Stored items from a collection

+---+

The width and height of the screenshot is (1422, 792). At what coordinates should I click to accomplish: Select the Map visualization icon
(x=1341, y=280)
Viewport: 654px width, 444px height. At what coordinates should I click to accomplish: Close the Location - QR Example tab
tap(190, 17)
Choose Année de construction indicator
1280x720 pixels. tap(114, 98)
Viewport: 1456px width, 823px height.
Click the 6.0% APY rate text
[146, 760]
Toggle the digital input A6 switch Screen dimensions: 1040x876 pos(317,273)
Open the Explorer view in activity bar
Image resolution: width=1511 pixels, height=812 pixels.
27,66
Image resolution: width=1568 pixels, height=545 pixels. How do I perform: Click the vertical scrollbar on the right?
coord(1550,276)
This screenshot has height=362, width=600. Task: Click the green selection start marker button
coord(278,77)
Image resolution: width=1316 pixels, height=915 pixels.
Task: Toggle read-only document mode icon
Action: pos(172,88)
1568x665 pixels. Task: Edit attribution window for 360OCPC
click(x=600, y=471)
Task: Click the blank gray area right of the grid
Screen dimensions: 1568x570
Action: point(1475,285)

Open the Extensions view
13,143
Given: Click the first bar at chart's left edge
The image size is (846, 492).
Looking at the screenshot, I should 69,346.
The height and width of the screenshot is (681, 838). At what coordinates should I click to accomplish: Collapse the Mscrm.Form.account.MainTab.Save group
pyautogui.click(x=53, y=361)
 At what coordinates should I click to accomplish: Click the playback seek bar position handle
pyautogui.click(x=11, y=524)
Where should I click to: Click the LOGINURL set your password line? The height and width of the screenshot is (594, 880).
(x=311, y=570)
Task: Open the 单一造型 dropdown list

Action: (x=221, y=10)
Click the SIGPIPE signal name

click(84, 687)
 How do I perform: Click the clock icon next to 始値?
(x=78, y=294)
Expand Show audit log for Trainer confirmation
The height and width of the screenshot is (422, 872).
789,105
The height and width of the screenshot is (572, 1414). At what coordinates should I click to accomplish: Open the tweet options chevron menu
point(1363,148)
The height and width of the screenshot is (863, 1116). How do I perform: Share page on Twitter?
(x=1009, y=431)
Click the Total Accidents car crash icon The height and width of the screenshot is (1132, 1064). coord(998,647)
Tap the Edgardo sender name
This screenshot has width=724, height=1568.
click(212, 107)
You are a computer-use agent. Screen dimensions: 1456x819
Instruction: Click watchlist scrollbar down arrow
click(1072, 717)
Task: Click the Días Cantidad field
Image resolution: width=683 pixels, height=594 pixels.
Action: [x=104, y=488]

+---+

_Task directions_.
Rewrite the entries starting at the line that contains "Where should I" and continuing through the last entry, with every "screenshot" changed to "capture" and nothing else altered.

_Written answer_.
Where should I click to: Click the LOGINURL set your password line? The height and width of the capture is (594, 880).
(x=311, y=570)
Task: Open the 单一造型 dropdown list

Action: (x=221, y=10)
Click the SIGPIPE signal name

click(84, 687)
 How do I perform: Click the clock icon next to 始値?
(x=78, y=294)
Expand Show audit log for Trainer confirmation
The height and width of the capture is (422, 872).
789,105
The height and width of the capture is (572, 1414). At what coordinates should I click to accomplish: Open the tweet options chevron menu
point(1363,148)
The height and width of the capture is (863, 1116). How do I perform: Share page on Twitter?
(x=1009, y=431)
Click the Total Accidents car crash icon The height and width of the capture is (1132, 1064). coord(998,647)
Tap the Edgardo sender name
This capture has width=724, height=1568.
click(212, 107)
You are a computer-use agent. Screen dimensions: 1456x819
Instruction: Click watchlist scrollbar down arrow
click(1072, 717)
Task: Click the Días Cantidad field
Image resolution: width=683 pixels, height=594 pixels.
Action: [x=104, y=488]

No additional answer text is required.